## Records for the exercise

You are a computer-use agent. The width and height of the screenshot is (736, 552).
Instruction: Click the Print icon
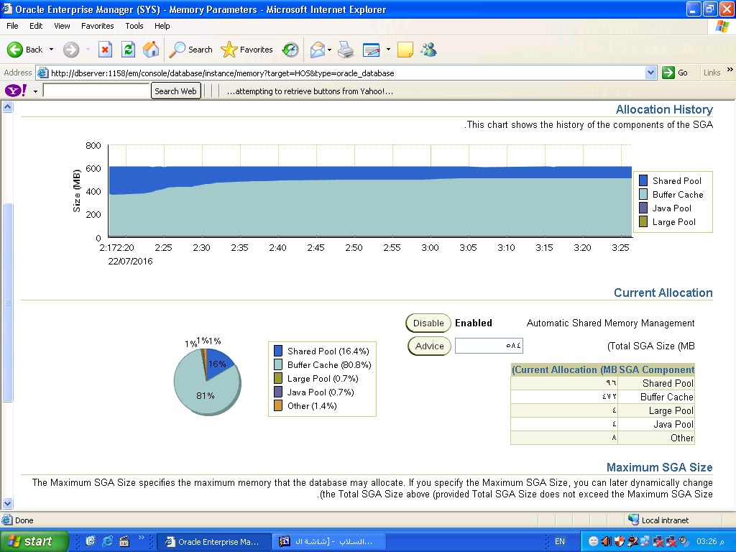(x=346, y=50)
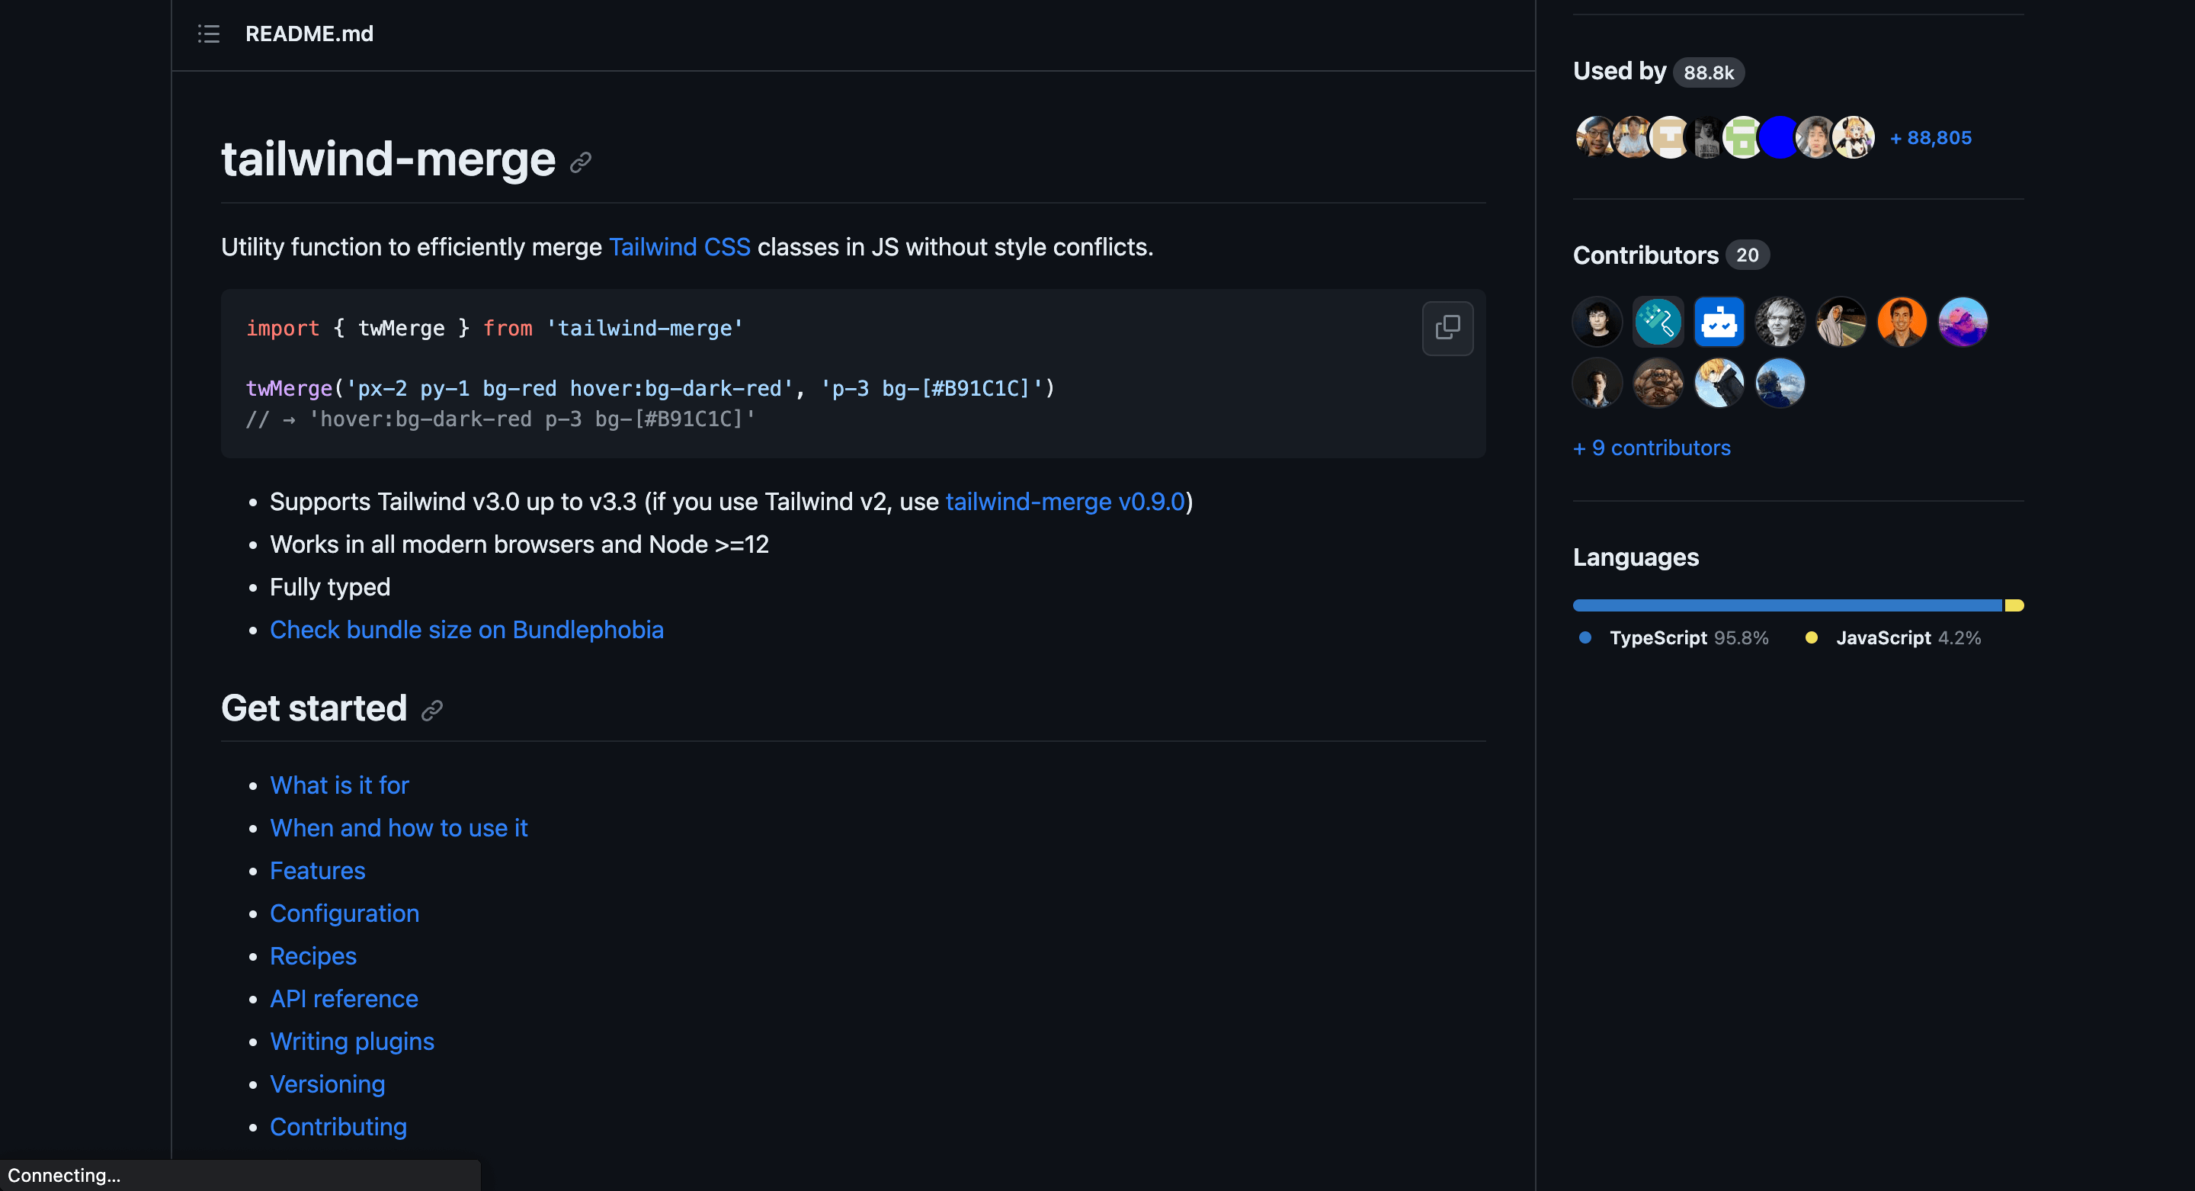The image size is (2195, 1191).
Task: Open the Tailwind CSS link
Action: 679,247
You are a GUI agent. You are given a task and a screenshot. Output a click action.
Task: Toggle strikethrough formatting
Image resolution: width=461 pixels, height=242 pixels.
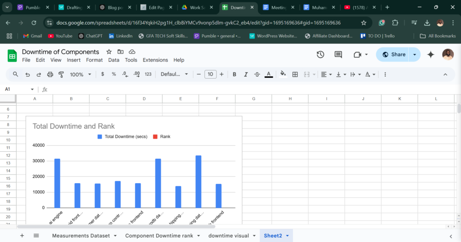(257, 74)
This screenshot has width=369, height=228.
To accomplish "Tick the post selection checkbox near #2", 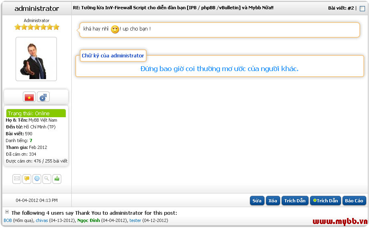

## What is required
The entries are to be printed exactly as written; the pictures are to be left out.

## Response for this exercise
You are a computer-use agent. The width and height of the screenshot is (736, 552).
Instruction: Click the Print icon
(x=346, y=50)
The image size is (2195, 1191).
Task: Open the Tailwind CSS link
Action: 679,247
You are a GUI agent. You are given a task and a screenshot. Output a click action.
Task: Toggle strikethrough formatting
Image resolution: width=461 pixels, height=242 pixels.
(257, 74)
This screenshot has width=369, height=228.
To accomplish "Tick the post selection checkbox near #2", 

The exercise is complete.